Miller, a LeMoyne-Owen alumna, has been the institution’s leader for two months, succeeding Johnnie Watson as college president.
Behind The Headlines, hosted by The Daily News publisher Eric Barnes, can be seen on The Daily News Video page, video.memphisdailynews.com.
“I don’t think that we can just stay with the liberal arts tradition,” Miller said. “We need to develop a niche. … We have got to be able to say to individuals in the community, ‘If you want a degree that’s going to guarantee you going to graduate school or getting into the job market in this area or that area, you might want to think about Lemoyne Owen.’”
Miller previously was the chancellor of Baton Rouge Community College in Baton Rouge, Louisiana, and prior to that served as chancellor of Southwest Louisiana Technical College. She also worked as vice president at Southwest Tennessee Community College. All three institutions have been an influence.
“We now are beginning to look at how do we align our programming with the needs of business and industry,” Miller said. “We value our liberal arts tradition. But we also recognize that we have students who, sometimes, the liberal arts curriculum may not be what they need. We need to give them options.”
Those options include associate degrees and workplace certification as well as getting into allied health training, which LeMoyne-Owen doesn’t currently offer.
The school is part of the Tennessee Promise program, scholarships provided by state government that provide up to two years of free community college or technical center education. Although it is a private college, LeMoyne-Owen joined the program because of its plans to offer associate degrees.
The school’s tradition includes producing teachers and Miller talked of reclaiming that tradition.
“K-12 is a very important population of students that need so very much these days,” she said. “I’d like to have teacher education, especially alternative teacher training, to be a center of excellence at LeMoyne-Owen.”

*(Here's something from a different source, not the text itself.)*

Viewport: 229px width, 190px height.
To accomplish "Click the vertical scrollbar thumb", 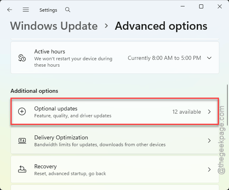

The school, at 807 Walker Ave., currently has 1,000 students. One of Miller’s early goals is to expand that to 1,500 in the next three years and 2,500 in five to seven years, which long term will mean satellite campuses.
“I don’t think we could have 2,500 where we are anyway,” Miller said. “We’ve got to have some branch campuses. We have to be very strategic about that growth. So that growth can’t be in everything.”
Miller said the school should remain a “nurturing” place for students who “would not otherwise do well at some of the other colleges that are here.”
She also points to a recent survey that shows 80 to 90 percent of the college’s students work full-time as they pursue college education.
“That impacts their ability to persist,” she said. “Oftentimes we think students don’t persist because they are not doing well. Students are not persisting, we’re finding, because they don’t manage their time well. And if they have to give up something because it gets to be too much, it’s going to be school.”
In addition to education toward degrees, Miller said LeMoyne-Owen, as well as other colleges, have to do a better job of educating students about student debt and its impact on their futures.
“I think it is a great investment but I think what has traditionally happened, not enough training and information has been given to students about their responsibility and making sure they follow up in repayment,” Miller added. “Sometimes students don’t know when the loans are due. But the federal government holds the institution responsible for making sure the students are paying their loans in a timely manner.”
If they aren’t, it can affect the school’s default rate, which in turn affects the school’s ability to provide loans as well as Pell grants.